#### RECORD EXCERPTS:
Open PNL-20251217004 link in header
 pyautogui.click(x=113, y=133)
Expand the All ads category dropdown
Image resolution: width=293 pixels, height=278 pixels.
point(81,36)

#### WHAT YOU HAVE TO DO:
Find every line in the records that contains the word "Open", and copy each of those lines.

#### ANSWER FOR THE TASK:
Open PNL-20251217004 link in header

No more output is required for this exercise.